__Problem description__
Restate exactly, and only, the lines from the one with "Given: Open the" through the end of the data, with both of those end lines kept. Drop any pictures.
═══ Listed records ═══
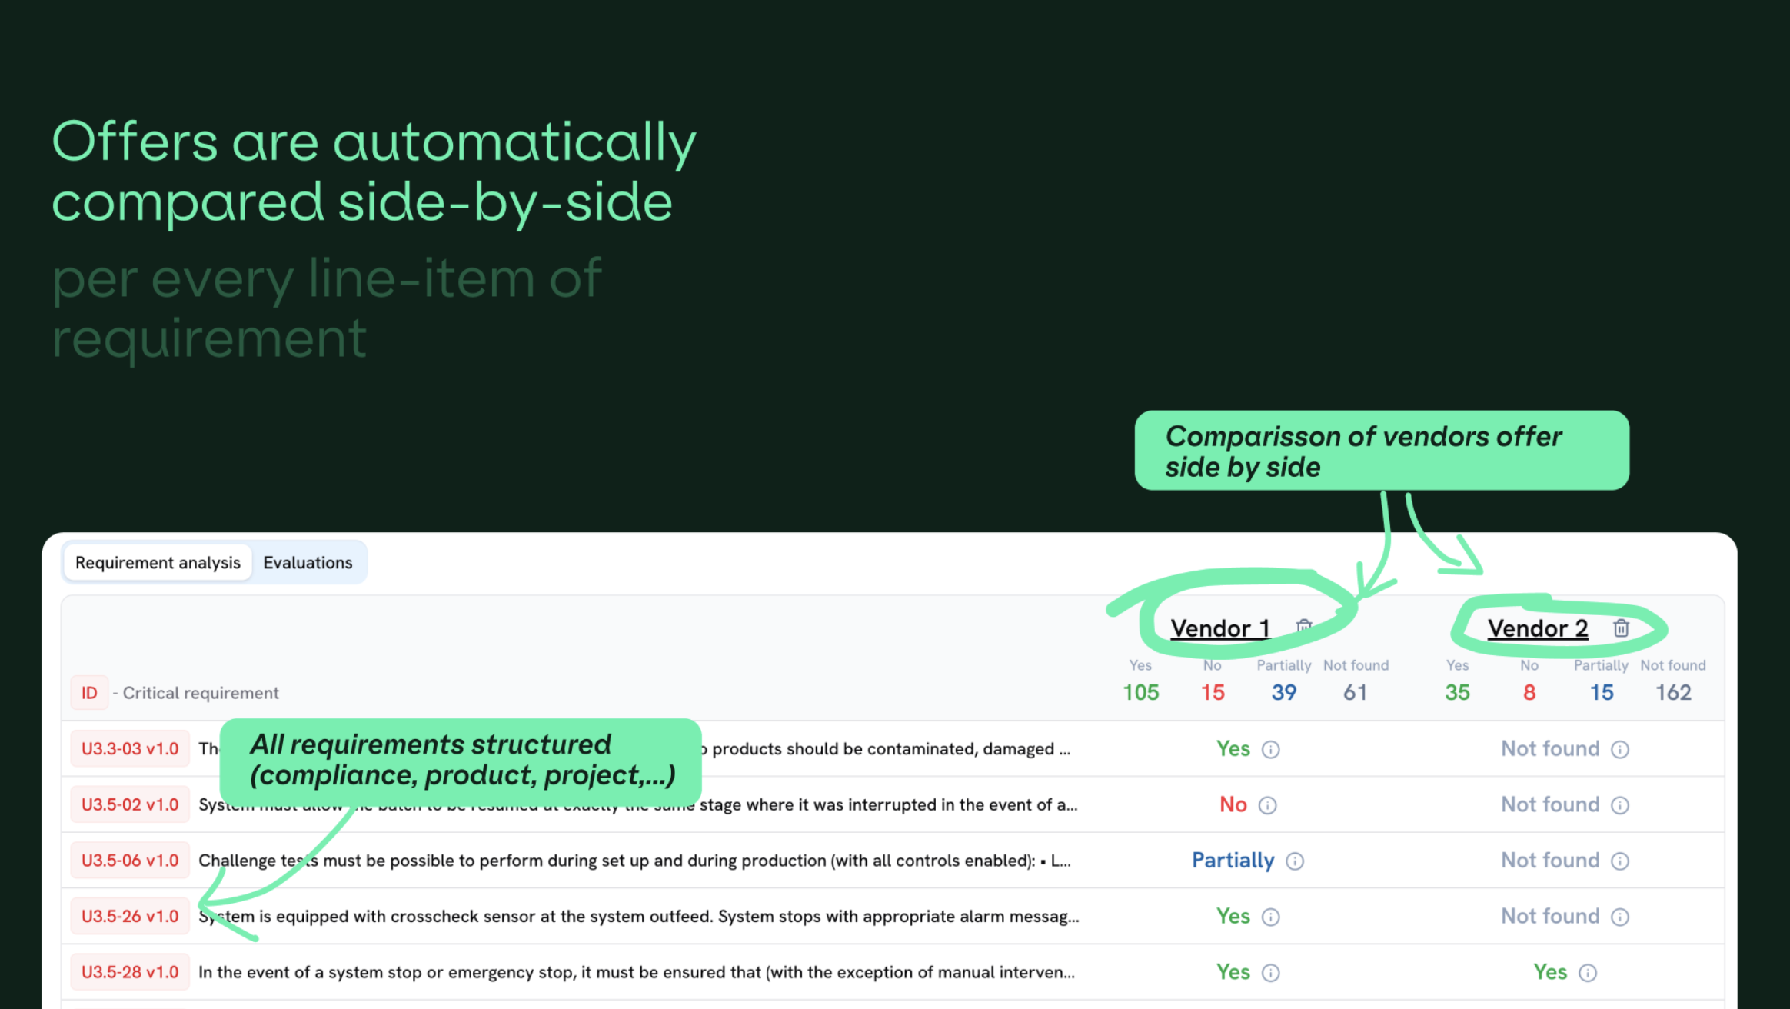Click the U3.5-28 v1.0 requirement tag

130,972

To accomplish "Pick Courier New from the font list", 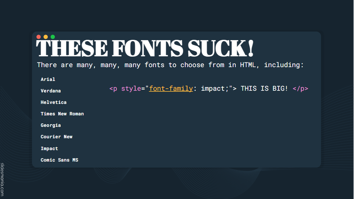I will [x=57, y=137].
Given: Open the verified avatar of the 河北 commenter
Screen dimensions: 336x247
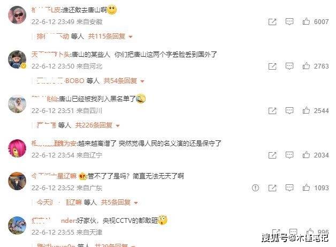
═══
__Response for this exercise__
Given: Open the verified avatar of the 河北 commenter
Screen dimensions: 336x247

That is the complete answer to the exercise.